WORK INSTRUCTION:
Each entry must be restated exactly as it appears.

(Stored records)

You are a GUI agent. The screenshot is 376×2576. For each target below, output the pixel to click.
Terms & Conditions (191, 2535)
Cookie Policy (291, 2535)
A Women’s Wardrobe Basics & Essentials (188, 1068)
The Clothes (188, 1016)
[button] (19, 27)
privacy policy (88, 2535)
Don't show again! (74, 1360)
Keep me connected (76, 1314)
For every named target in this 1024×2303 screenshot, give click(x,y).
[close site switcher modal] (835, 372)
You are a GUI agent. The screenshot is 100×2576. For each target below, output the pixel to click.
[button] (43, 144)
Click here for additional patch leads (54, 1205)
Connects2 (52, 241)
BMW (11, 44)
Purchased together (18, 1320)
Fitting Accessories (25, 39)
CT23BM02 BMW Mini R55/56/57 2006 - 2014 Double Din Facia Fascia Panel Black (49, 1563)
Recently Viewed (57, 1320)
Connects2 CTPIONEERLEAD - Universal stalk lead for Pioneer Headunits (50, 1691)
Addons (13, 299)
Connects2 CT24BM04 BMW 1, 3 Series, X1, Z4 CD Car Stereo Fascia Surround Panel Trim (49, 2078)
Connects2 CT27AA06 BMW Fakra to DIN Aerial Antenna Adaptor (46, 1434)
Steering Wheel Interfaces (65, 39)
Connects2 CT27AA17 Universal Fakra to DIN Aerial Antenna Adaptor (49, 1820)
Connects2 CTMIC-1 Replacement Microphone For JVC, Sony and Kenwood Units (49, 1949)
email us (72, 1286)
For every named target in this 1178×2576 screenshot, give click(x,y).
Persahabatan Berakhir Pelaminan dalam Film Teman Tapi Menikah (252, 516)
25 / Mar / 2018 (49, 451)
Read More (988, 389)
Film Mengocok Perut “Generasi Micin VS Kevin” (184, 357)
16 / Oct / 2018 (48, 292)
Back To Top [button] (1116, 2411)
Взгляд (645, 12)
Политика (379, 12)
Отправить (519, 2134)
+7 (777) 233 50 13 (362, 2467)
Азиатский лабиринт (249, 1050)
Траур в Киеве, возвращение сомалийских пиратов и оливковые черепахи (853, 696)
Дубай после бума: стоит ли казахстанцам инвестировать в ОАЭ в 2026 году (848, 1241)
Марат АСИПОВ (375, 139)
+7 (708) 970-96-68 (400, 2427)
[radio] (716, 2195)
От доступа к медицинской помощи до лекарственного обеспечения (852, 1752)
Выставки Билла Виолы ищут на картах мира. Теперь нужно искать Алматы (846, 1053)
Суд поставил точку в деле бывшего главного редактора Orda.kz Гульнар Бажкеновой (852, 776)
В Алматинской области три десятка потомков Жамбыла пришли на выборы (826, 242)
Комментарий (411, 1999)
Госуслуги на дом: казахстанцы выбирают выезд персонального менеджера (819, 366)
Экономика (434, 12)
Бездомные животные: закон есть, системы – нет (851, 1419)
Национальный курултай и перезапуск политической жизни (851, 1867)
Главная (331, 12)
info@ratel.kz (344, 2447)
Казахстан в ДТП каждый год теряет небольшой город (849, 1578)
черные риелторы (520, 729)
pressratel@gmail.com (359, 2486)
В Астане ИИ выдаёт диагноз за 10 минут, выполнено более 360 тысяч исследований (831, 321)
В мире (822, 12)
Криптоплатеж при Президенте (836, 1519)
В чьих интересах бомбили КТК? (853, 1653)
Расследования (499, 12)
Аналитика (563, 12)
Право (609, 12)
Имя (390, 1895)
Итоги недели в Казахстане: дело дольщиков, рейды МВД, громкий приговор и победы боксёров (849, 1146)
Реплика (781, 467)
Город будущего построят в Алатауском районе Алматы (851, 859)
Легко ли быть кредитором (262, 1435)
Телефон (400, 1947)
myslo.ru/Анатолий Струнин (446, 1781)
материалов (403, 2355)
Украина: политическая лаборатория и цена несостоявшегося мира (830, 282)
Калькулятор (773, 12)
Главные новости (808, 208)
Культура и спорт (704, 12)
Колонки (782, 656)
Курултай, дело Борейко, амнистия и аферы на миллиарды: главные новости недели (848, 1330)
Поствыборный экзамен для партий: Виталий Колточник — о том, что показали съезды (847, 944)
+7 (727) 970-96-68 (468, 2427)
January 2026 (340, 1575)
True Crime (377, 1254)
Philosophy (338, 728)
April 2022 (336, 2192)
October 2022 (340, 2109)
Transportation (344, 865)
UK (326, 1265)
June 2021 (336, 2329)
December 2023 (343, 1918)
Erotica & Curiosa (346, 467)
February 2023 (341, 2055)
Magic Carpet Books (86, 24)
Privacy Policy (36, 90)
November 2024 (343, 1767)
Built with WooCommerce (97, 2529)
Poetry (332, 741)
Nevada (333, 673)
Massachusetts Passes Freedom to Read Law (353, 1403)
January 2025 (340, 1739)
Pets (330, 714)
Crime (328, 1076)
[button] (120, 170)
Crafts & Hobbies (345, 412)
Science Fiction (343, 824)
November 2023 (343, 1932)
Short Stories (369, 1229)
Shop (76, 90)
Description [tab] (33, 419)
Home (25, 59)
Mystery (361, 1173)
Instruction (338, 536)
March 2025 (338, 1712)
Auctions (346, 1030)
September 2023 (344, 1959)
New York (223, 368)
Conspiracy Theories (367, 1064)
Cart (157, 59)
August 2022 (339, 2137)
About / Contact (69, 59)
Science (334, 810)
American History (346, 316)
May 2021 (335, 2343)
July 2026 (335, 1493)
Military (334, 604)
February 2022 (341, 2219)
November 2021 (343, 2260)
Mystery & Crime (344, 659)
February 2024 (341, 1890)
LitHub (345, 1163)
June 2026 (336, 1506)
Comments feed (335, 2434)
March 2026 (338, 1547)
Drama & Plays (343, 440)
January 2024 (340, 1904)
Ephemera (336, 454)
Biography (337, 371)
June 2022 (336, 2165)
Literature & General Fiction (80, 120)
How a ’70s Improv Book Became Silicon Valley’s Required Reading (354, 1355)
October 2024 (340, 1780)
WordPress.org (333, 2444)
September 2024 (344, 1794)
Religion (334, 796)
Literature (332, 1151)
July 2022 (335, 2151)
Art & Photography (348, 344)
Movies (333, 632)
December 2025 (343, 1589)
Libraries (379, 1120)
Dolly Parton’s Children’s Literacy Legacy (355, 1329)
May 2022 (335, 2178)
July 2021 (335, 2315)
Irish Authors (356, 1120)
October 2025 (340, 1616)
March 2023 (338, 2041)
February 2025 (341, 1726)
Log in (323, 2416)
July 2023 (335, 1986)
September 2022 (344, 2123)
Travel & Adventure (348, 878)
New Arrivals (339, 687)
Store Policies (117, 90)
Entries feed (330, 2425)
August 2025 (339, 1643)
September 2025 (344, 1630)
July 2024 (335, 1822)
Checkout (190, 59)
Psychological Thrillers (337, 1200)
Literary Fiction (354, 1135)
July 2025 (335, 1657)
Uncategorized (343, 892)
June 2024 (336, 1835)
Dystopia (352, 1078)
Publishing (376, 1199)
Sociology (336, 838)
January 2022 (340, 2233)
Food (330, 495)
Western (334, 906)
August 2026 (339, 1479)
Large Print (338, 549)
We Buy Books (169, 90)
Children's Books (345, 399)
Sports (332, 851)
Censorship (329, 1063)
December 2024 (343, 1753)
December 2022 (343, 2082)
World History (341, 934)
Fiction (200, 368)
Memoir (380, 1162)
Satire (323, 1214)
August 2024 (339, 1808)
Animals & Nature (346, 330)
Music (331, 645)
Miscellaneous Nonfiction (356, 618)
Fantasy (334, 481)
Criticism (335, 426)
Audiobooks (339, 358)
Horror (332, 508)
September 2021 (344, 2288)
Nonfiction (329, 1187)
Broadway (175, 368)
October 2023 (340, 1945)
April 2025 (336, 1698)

WRITTEN ANSWER:
You are a GUI agent. The screenshot is 376×2576. For each target below, output the pixel to click.
Terms & Conditions (191, 2535)
Cookie Policy (291, 2535)
A Women’s Wardrobe Basics & Essentials (188, 1068)
The Clothes (188, 1016)
[button] (19, 27)
privacy policy (88, 2535)
Don't show again! (74, 1360)
Keep me connected (76, 1314)
For every named target in this 1024×2303 screenshot, give click(x,y).
[close site switcher modal] (835, 372)
You are a GUI agent. The screenshot is 100×2576. For each target below, output the pixel to click.
[button] (43, 144)
Click here for additional patch leads (54, 1205)
Connects2 (52, 241)
BMW (11, 44)
Purchased together (18, 1320)
Fitting Accessories (25, 39)
CT23BM02 BMW Mini R55/56/57 2006 - 2014 Double Din Facia Fascia Panel Black (49, 1563)
Recently Viewed (57, 1320)
Connects2 CTPIONEERLEAD - Universal stalk lead for Pioneer Headunits (50, 1691)
Addons (13, 299)
Connects2 CT24BM04 BMW 1, 3 Series, X1, Z4 CD Car Stereo Fascia Surround Panel Trim (49, 2078)
Connects2 CT27AA06 BMW Fakra to DIN Aerial Antenna Adaptor (46, 1434)
Steering Wheel Interfaces (65, 39)
Connects2 CT27AA17 Universal Fakra to DIN Aerial Antenna Adaptor (49, 1820)
Connects2 CTMIC-1 Replacement Microphone For JVC, Sony and Kenwood Units (49, 1949)
email us (72, 1286)
For every named target in this 1178×2576 screenshot, give click(x,y).
Persahabatan Berakhir Pelaminan dalam Film Teman Tapi Menikah (252, 516)
25 / Mar / 2018 (49, 451)
Read More (988, 389)
Film Mengocok Perut “Generasi Micin VS Kevin” (184, 357)
16 / Oct / 2018 (48, 292)
Back To Top [button] (1116, 2411)
Взгляд (645, 12)
Политика (379, 12)
Отправить (519, 2134)
+7 (777) 233 50 13 (362, 2467)
Азиатский лабиринт (249, 1050)
Траур в Киеве, возвращение сомалийских пиратов и оливковые черепахи (853, 696)
Дубай после бума: стоит ли казахстанцам инвестировать в ОАЭ в 2026 году (848, 1241)
Марат АСИПОВ (375, 139)
+7 (708) 970-96-68 (400, 2427)
[radio] (716, 2195)
От доступа к медицинской помощи до лекарственного обеспечения (852, 1752)
Выставки Билла Виолы ищут на картах мира. Теперь нужно искать Алматы (846, 1053)
Суд поставил точку в деле бывшего главного редактора Orda.kz Гульнар Бажкеновой (852, 776)
В Алматинской области три десятка потомков Жамбыла пришли на выборы (826, 242)
Комментарий (411, 1999)
Госуслуги на дом: казахстанцы выбирают выезд персонального менеджера (819, 366)
Экономика (434, 12)
Бездомные животные: закон есть, системы – нет (851, 1419)
Национальный курултай и перезапуск политической жизни (851, 1867)
Главная (331, 12)
info@ratel.kz (344, 2447)
Казахстан в ДТП каждый год теряет небольшой город (849, 1578)
черные риелторы (520, 729)
pressratel@gmail.com (359, 2486)
В Астане ИИ выдаёт диагноз за 10 минут, выполнено более 360 тысяч исследований (831, 321)
В мире (822, 12)
Криптоплатеж при Президенте (836, 1519)
В чьих интересах бомбили КТК? (853, 1653)
Расследования (499, 12)
Аналитика (563, 12)
Право (609, 12)
Имя (390, 1895)
Итоги недели в Казахстане: дело дольщиков, рейды МВД, громкий приговор и победы боксёров (849, 1146)
Реплика (781, 467)
Город будущего построят в Алатауском районе Алматы (851, 859)
Легко ли быть кредитором (262, 1435)
Телефон (400, 1947)
myslo.ru/Анатолий Струнин (446, 1781)
материалов (403, 2355)
Украина: политическая лаборатория и цена несостоявшегося мира (830, 282)
Калькулятор (773, 12)
Главные новости (808, 208)
Культура и спорт (704, 12)
Колонки (782, 656)
Курултай, дело Борейко, амнистия и аферы на миллиарды: главные новости недели (848, 1330)
Поствыборный экзамен для партий: Виталий Колточник — о том, что показали съезды (847, 944)
+7 (727) 970-96-68 (468, 2427)
January 2026 (340, 1575)
True Crime (377, 1254)
Philosophy (338, 728)
April 2022 (336, 2192)
October 2022 (340, 2109)
Transportation (344, 865)
UK (326, 1265)
June 2021 (336, 2329)
December 2023 (343, 1918)
Erotica & Curiosa (346, 467)
February 2023 (341, 2055)
Magic Carpet Books (86, 24)
Privacy Policy (36, 90)
November 2024 (343, 1767)
Built with WooCommerce (97, 2529)
Poetry (332, 741)
Nevada (333, 673)
Massachusetts Passes Freedom to Read Law (353, 1403)
January 2025 (340, 1739)
Pets (330, 714)
Crime (328, 1076)
[button] (120, 170)
Crafts & Hobbies (345, 412)
Science Fiction (343, 824)
November 2023 (343, 1932)
Short Stories (369, 1229)
Shop (76, 90)
Description [tab] (33, 419)
Home (25, 59)
Mystery (361, 1173)
Instruction (338, 536)
March 2025 (338, 1712)
Auctions (346, 1030)
September 2023 (344, 1959)
New York (223, 368)
Conspiracy Theories (367, 1064)
Cart (157, 59)
August 2022 (339, 2137)
About / Contact (69, 59)
Science (334, 810)
American History (346, 316)
May 2021 (335, 2343)
July 2026 (335, 1493)
Military (334, 604)
February 2022 (341, 2219)
November 2021 (343, 2260)
Mystery & Crime (344, 659)
February 2024 (341, 1890)
LitHub (345, 1163)
June 2026 (336, 1506)
Comments feed (335, 2434)
March 2026 (338, 1547)
Drama & Plays (343, 440)
January 2024 (340, 1904)
Ephemera (336, 454)
Biography (337, 371)
June 2022 (336, 2165)
Literature & General Fiction (80, 120)
How a ’70s Improv Book Became Silicon Valley’s Required Reading (354, 1355)
October 2024 (340, 1780)
WordPress.org (333, 2444)
September 2024 (344, 1794)
Religion (334, 796)
Literature (332, 1151)
July 2022 (335, 2151)
Art & Photography (348, 344)
Movies (333, 632)
December 2025 (343, 1589)
Libraries (379, 1120)
Dolly Parton’s Children’s Literacy Legacy (355, 1329)
May 2022 (335, 2178)
July 2021 (335, 2315)
Irish Authors (356, 1120)
October 2025 (340, 1616)
March 2023 (338, 2041)
February 2025 (341, 1726)
Log in (323, 2416)
July 2023 (335, 1986)
September 2022 (344, 2123)
Travel & Adventure (348, 878)
New Arrivals (339, 687)
Store Policies (117, 90)
Entries feed (330, 2425)
August 2025 (339, 1643)
September 2025 (344, 1630)
July 2024 (335, 1822)
Checkout (190, 59)
Psychological Thrillers (337, 1200)
Literary Fiction (354, 1135)
July 2025 (335, 1657)
Uncategorized (343, 892)
June 2024 (336, 1835)
Dystopia (352, 1078)
Publishing (376, 1199)
Sociology (336, 838)
January 2022 (340, 2233)
Food (330, 495)
Western (334, 906)
August 2026 (339, 1479)
Large Print (338, 549)
We Buy Books (169, 90)
Children's Books (345, 399)
Sports (332, 851)
Censorship (329, 1063)
December 2024 (343, 1753)
December 2022 (343, 2082)
World History (341, 934)
Fiction (200, 368)
Memoir (380, 1162)
Satire (323, 1214)
August 2024 (339, 1808)
Animals & Nature (346, 330)
Music (331, 645)
Miscellaneous Nonfiction (356, 618)
Fantasy (334, 481)
Criticism (335, 426)
Audiobooks (339, 358)
Horror (332, 508)
September 2021 (344, 2288)
Nonfiction (329, 1187)
Broadway (175, 368)
October 2023 (340, 1945)
April 2025 (336, 1698)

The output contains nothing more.